▶ **OBJECTIVES**
**a.** In the Media Translation guide, what kind of file does your computer receive after you click the Create button to make a new key?
**b.** Switch "stream of speech" to "live voice feed" in the Media Translation guide and write out the passage between "Translating streaming audio" and "in another language.", inclusive.

▶ **EXTRACTED TEXT**
§ §
Introduction
The Media Translation API provides real-time speech translation directly from audio data to your content and applications. The API, which uses Google's machine learning technology, improves accuracy and simplifies integration while equipping you with a comprehensive range of features to further optimize your translation results. Improve user experience with low-latency streaming translation and swiftly scale with simple internationalization.
The Media Translation API improves interpretation accuracy by optimizing model integrations from audio to text and abstracts any frictions that may arise when starting several API requests. Make a single API call, and Media Translation will handle the rest.
Translating streaming audio into text
Media Translation is the process of converting an audio file or a stream of speech into text in another language.
Setting Up the Project
To use Media Translation, you must first create a Google Cloud project and enable the Media Translation API for that project.
-
Create an account if you're new to Google Cloud to see how their products perform in real-world scenarios.
-
Select or create a Google Cloud project on the project selector page of the Google Cloud console.
-
Check that billing for your Cloud project is enabled.
-
Turn on the Media Translation API.
-
Set up a service account:
-
Navigate to the Create service account page in the console.
-
Choose your project.
-
Enter the name in the Service account name field. Based on this name, the console populates the Service account ID field.
Enter the description in the Service account description field. As an example, consider the Service account for quickstart.
-
Continue by clicking Create.
-
Grant your service account the following role(s) to gain access to your project: Owner > Project
Choose a role from the Select a role list.
Click + to add more roles. Add another role, and then each subsequent role.
-
Click the Continue button.
-
To finish creating the service account, click Done.
Keep your browser window open. It will be useful in the following step.
-
Navigate to the Create service account page in the console.
-
Make a key for your service account:
-
Select the email address associated with the service account you created in the console.
-
Select Keys.
-
Click Add key, followed by Create new key.
-
Click the Create button. Your computer receives a JSON key file.
-
Close the window.
-
Select the email address associated with the service account you created in the console.
-
Set the GOOGLE APPLICATION CREDENTIALS environment variable to the path to the JSON file containing your service account key. This variable only applies to the current shell session, so if you open a new one, you must set it again.
-
Consider Linux or macOS, for example.
Replace KEY_PATH with the path of the JSON file that contains your service account key.export GOOGLE_APPLICATION_CREDENTIALS="KEY_PATH"
-
For Windows:
Replace KEY_PATH with the path of the JSON file that contains your service account key.
For powershell:
$env:GOOGLE_APPLICATION_CREDENTIALS="KEY_PATH"
For command prompt:
set GOOGLE_APPLICATION_CREDENTIALS=KEY_PATH
-
Consider Linux or macOS, for example.
-
Install and launch the Google Cloud CLI.
§ §
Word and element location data
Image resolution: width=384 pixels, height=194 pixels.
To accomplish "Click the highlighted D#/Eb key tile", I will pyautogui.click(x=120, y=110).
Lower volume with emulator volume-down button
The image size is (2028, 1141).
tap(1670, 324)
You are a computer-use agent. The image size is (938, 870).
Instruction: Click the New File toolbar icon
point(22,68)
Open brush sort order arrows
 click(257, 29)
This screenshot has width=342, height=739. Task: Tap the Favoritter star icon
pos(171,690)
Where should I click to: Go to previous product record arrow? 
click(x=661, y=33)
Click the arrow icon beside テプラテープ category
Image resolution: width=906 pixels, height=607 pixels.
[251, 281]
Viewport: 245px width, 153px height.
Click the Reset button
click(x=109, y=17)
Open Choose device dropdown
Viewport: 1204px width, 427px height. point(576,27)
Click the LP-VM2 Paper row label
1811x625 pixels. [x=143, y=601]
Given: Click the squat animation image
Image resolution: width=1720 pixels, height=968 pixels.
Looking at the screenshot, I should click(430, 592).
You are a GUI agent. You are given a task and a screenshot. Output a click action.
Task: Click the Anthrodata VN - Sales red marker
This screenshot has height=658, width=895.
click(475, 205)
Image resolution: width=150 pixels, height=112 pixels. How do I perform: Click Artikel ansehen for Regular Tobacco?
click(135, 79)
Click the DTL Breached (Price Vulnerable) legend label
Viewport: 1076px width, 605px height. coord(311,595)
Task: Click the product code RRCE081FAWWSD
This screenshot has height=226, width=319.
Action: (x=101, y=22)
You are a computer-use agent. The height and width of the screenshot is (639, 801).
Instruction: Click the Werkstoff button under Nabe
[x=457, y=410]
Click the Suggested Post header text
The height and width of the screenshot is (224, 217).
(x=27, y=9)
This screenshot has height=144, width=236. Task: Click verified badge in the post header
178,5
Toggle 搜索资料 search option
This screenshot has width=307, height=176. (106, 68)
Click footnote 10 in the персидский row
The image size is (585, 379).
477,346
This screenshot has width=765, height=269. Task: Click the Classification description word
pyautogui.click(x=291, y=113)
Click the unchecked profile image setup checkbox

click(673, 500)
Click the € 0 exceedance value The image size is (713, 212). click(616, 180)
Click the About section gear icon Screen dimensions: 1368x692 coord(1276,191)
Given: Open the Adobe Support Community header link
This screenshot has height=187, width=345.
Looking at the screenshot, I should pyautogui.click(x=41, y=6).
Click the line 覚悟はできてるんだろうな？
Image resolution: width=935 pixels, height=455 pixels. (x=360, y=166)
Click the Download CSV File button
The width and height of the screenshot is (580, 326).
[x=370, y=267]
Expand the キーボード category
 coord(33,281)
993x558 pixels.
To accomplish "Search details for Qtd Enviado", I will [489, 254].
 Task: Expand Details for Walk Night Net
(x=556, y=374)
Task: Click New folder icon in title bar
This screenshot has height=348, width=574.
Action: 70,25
§ §
▶ **THE RESPONSES**
**a.** A JSON key file.

**b.**
Translating streaming audio into text
Media Translation is the process of converting an audio file or a live voice feed into text in another language.